As I have said earlier, the world, epistemologically, is literally a different place to a bottom-up empiricist. We don’t have the luxury of sitting down to read the equation that governs the universe; we just observe data and make an assumption about what the real process might be, and “calibrate” by adjusting our equation in accordance with additional information. As events present themselves to us, we compare what we see to what we expected to see. It is usually a humbling process, particularly for someone aware of the narrative fallacy, to discover that history runs forward, not backward. As much as one thinks that businessmen have big egos, these people are often humbled by reminders of the differences between decision and results, between precise models and reality.

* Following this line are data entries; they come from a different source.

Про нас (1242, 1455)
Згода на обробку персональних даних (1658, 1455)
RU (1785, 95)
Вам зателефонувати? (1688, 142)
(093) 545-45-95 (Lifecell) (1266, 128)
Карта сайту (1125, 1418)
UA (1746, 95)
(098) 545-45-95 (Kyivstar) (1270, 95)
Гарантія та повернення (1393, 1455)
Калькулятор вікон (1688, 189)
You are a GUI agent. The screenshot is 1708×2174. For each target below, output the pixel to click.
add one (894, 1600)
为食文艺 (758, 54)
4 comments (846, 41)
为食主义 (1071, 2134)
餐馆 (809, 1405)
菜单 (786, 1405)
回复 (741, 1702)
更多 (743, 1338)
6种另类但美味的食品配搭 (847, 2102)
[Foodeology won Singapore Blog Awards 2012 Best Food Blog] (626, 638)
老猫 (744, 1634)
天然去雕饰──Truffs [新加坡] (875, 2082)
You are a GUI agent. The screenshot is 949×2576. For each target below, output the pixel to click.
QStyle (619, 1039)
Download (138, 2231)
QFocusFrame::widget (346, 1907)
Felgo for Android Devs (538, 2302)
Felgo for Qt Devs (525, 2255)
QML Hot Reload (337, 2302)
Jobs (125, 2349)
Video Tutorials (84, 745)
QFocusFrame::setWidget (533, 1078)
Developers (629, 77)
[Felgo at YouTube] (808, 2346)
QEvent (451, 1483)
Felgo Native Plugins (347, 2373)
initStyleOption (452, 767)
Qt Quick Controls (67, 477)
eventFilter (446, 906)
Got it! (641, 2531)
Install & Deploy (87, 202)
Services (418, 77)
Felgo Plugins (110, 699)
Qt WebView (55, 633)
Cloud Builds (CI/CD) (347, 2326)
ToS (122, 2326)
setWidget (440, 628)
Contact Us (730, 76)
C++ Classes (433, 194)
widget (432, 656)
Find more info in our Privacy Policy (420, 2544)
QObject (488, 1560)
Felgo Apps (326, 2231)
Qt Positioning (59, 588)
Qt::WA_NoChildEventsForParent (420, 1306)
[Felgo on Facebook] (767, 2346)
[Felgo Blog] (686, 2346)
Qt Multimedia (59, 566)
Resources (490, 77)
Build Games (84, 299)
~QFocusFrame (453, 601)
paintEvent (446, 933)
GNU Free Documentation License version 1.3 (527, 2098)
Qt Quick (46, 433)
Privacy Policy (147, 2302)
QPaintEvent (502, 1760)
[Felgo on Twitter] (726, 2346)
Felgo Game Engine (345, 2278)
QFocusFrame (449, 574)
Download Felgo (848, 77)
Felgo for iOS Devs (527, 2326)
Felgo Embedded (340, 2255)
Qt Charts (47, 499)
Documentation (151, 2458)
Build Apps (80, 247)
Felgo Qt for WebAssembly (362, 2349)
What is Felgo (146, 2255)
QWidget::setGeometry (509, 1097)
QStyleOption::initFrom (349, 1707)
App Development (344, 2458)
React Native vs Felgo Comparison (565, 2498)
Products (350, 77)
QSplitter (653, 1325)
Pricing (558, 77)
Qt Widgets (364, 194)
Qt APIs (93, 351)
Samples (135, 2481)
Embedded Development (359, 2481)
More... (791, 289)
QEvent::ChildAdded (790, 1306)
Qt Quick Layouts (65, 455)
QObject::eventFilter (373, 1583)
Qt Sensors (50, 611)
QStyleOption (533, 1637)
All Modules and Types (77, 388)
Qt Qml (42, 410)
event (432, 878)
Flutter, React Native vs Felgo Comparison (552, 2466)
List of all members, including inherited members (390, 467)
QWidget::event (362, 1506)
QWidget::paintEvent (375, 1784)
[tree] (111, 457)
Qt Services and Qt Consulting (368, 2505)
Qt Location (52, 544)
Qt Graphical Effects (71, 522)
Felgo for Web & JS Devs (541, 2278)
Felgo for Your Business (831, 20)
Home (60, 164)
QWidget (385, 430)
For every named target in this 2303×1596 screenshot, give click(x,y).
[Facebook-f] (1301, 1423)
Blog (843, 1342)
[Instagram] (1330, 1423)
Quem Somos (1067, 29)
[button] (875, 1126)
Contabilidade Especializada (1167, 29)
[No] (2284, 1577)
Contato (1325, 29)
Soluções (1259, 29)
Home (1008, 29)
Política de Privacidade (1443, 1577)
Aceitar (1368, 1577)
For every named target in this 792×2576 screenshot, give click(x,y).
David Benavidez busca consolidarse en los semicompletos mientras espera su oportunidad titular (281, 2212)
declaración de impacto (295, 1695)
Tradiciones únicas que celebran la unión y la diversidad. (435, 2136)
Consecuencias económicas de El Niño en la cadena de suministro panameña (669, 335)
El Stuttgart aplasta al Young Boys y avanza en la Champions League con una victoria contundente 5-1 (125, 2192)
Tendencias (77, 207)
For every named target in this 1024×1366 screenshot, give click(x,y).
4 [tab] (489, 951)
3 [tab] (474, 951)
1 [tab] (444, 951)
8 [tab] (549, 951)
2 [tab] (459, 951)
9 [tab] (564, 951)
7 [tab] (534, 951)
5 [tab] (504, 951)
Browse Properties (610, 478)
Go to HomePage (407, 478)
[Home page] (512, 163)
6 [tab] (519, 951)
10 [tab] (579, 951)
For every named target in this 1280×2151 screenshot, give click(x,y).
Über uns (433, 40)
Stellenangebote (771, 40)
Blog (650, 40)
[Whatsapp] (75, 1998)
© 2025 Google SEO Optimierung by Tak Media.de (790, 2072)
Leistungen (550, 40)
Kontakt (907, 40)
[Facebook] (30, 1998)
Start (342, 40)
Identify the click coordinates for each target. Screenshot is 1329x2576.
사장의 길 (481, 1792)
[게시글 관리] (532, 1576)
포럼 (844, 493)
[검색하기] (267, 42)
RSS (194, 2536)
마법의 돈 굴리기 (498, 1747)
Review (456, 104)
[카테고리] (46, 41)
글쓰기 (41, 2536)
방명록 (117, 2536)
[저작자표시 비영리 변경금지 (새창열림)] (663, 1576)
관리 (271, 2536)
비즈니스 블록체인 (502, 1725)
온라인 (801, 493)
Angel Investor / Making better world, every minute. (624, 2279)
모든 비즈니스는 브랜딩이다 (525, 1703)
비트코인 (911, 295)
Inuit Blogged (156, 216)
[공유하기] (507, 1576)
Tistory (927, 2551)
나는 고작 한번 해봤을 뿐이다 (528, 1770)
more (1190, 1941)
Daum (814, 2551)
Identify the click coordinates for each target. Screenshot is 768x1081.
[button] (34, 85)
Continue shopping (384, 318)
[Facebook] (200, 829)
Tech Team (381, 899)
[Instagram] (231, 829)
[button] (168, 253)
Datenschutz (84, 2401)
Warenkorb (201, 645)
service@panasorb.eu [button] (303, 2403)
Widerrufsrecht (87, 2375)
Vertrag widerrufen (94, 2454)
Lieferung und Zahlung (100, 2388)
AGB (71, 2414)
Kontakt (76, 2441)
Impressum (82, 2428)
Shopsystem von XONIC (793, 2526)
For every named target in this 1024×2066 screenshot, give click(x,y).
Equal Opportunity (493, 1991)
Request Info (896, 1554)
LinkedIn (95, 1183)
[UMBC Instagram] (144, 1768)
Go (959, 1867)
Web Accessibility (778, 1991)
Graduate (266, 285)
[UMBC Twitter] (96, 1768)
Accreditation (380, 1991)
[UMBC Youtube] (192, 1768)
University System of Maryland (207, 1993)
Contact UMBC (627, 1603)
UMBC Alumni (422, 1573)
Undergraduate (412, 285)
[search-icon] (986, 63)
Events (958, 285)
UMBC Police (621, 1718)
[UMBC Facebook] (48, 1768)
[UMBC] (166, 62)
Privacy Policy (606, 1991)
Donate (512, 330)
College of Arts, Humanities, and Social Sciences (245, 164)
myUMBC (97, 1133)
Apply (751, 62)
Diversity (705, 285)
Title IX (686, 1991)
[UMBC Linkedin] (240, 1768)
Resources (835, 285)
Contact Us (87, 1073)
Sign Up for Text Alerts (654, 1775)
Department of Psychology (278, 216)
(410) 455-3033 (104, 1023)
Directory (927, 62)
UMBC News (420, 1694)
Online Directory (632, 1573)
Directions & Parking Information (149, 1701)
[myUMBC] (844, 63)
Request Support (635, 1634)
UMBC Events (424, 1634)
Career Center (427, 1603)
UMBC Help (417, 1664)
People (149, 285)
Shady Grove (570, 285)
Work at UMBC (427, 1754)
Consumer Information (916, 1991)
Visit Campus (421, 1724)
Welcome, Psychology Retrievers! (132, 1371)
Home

What I am talking about is opacity, incompleteness of information, the invisibility of the generator of the world. History does not reveal its mind to us—we need to guess what’s inside of it.
From Representation to Reality
The above idea links all the parts of this book. While many study psychology, mathematics, or evolutionary theory and look for ways to take it to the bank by applying their ideas to business, I suggest the exact opposite: study the intense, uncharted, humbling uncertainty in the markets as a means to get insights about the nature of randomness that is applicable to psychology, probability, mathematics, decision theory, and even statistical physics. You will see the sneaky manifestations of the narrative fallacy, the ludic fallacy, and the great errors of Platonicity, of going from representation to reality.
When I first met Mandelbrot I asked him why an established scientist like him who should have more valuable things to do with his life would take an interest in such a vulgar topic as finance. I thought that finance and economics were just a place where one learned from various empirical phenomena and filled up one’s bank account with f*** you cash before leaving for bigger and better things. Mandelbrot’s answer was, “Data , a gold mine of data.” Indeed, everyone forgets that he started in economics before moving on to physics and the geometry of nature. Working with such abundant data humbles us; it provides the intuition of the following error: traveling the road between representation and reality in the wrong direction.
The problem of the circularity of statistics (which we can also call the statistical regress argument) is as follows. Say you need past data to discover whether a probability distribution is Gaussian, fractal, or something else. You will need to establish whether you have enough data to back up your claim. How do we know if we have enough data? From the probability distribution—a distribution does tell you whether you have enough data to “build confidence” about what you are inferring. If it is a Gaussian bell curve, then a few points will suffice (the law of large numbers once again). And how do you know if the distribution is Gaussian? Well, from the data. So we need the data to tell us what the probability distribution is, and a probability distribution to tell us how much data we need. This causes a severe regress argument.
This regress does not occur if you assume beforehand that the distribution is Gaussian. It happens that, for some reason, the Gaussian yields its properties rather easily. Extremistan distributions do not do so. So selecting the Gaussian while invoking some general law appears to be convenient. The Gaussian is used as a default distribution for that very reason. As I keep repeating, assuming its application beforehand may work with a small number of fields such as crime statistics, mortality rates, matters from Mediocristan. But not for historical data of unknown attributes and not for matters from Extremistan.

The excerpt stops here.